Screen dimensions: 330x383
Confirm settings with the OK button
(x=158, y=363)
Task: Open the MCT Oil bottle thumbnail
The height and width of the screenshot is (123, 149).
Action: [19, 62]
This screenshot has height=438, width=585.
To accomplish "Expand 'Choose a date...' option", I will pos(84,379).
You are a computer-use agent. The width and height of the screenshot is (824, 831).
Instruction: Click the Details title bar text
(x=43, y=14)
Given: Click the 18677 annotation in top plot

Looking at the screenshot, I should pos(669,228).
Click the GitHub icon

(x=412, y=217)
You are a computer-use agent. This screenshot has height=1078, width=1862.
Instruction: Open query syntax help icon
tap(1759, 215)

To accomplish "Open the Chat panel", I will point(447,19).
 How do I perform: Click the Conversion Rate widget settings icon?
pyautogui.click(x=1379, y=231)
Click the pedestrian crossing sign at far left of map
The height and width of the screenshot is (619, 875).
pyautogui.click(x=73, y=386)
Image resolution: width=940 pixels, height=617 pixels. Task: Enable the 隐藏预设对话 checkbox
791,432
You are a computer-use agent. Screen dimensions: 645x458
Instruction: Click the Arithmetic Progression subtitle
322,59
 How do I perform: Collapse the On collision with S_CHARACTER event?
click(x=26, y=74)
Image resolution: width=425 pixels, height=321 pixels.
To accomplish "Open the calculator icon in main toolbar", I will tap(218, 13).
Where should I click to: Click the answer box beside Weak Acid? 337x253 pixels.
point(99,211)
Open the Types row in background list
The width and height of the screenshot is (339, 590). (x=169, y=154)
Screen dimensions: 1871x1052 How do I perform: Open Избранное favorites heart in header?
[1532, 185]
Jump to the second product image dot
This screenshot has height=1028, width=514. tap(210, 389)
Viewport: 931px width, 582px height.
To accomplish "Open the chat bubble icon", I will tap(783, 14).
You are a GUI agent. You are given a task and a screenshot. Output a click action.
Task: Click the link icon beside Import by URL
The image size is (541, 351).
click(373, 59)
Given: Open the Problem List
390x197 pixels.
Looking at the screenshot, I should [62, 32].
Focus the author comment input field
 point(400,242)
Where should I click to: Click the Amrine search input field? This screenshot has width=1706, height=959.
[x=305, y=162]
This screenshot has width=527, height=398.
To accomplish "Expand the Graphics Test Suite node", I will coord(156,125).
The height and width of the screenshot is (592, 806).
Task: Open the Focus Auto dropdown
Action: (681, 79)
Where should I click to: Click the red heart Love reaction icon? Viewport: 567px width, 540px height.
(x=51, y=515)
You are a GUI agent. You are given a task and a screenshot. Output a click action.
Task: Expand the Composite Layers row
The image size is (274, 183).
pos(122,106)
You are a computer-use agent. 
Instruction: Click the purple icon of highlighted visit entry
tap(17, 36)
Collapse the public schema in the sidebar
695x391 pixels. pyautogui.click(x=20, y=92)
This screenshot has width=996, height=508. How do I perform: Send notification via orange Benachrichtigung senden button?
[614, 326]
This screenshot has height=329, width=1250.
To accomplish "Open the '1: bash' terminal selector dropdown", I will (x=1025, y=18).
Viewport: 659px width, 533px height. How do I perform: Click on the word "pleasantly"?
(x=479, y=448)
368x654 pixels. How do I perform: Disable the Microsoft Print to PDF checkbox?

# # # # # # #

* [TASK INSTRUCTIONS] Rewrite all of the records above so that every "Instruction" becomes "Command", leaving everything else the same.

* [TASK OUTPUT]
Screen dimensions: 330x383
Confirm settings with the OK button
(x=158, y=363)
Task: Open the MCT Oil bottle thumbnail
The height and width of the screenshot is (123, 149).
Action: [19, 62]
This screenshot has height=438, width=585.
To accomplish "Expand 'Choose a date...' option", I will pos(84,379).
You are a computer-use agent. The width and height of the screenshot is (824, 831).
Command: Click the Details title bar text
(x=43, y=14)
Given: Click the 18677 annotation in top plot

Looking at the screenshot, I should pos(669,228).
Click the GitHub icon

(x=412, y=217)
You are a computer-use agent. This screenshot has height=1078, width=1862.
Command: Open query syntax help icon
tap(1759, 215)

To accomplish "Open the Chat panel", I will point(447,19).
 How do I perform: Click the Conversion Rate widget settings icon?
pyautogui.click(x=1379, y=231)
Click the pedestrian crossing sign at far left of map
The height and width of the screenshot is (619, 875).
pyautogui.click(x=73, y=386)
Image resolution: width=940 pixels, height=617 pixels. Task: Enable the 隐藏预设对话 checkbox
791,432
You are a computer-use agent. Screen dimensions: 645x458
Command: Click the Arithmetic Progression subtitle
322,59
 How do I perform: Collapse the On collision with S_CHARACTER event?
click(x=26, y=74)
Image resolution: width=425 pixels, height=321 pixels.
To accomplish "Open the calculator icon in main toolbar", I will tap(218, 13).
Where should I click to: Click the answer box beside Weak Acid? 337x253 pixels.
point(99,211)
Open the Types row in background list
The width and height of the screenshot is (339, 590). (x=169, y=154)
Screen dimensions: 1871x1052 How do I perform: Open Избранное favorites heart in header?
[1532, 185]
Jump to the second product image dot
This screenshot has height=1028, width=514. tap(210, 389)
Viewport: 931px width, 582px height.
To accomplish "Open the chat bubble icon", I will tap(783, 14).
You are a GUI agent. You are given a task and a screenshot. Output a click action.
Task: Click the link icon beside Import by URL
The image size is (541, 351).
click(373, 59)
Given: Open the Problem List
390x197 pixels.
Looking at the screenshot, I should [62, 32].
Focus the author comment input field
 point(400,242)
Where should I click to: Click the Amrine search input field? This screenshot has width=1706, height=959.
[x=305, y=162]
This screenshot has width=527, height=398.
To accomplish "Expand the Graphics Test Suite node", I will coord(156,125).
The height and width of the screenshot is (592, 806).
Task: Open the Focus Auto dropdown
Action: (681, 79)
Where should I click to: Click the red heart Love reaction icon? Viewport: 567px width, 540px height.
(x=51, y=515)
You are a GUI agent. You are given a task and a screenshot. Output a click action.
Task: Expand the Composite Layers row
The image size is (274, 183).
pos(122,106)
You are a computer-use agent. 
Command: Click the purple icon of highlighted visit entry
tap(17, 36)
Collapse the public schema in the sidebar
695x391 pixels. pyautogui.click(x=20, y=92)
This screenshot has width=996, height=508. How do I perform: Send notification via orange Benachrichtigung senden button?
[614, 326]
This screenshot has height=329, width=1250.
To accomplish "Open the '1: bash' terminal selector dropdown", I will (x=1025, y=18).
Viewport: 659px width, 533px height. How do I perform: Click on the word "pleasantly"?
(x=479, y=448)
368x654 pixels. How do I perform: Disable the Microsoft Print to PDF checkbox?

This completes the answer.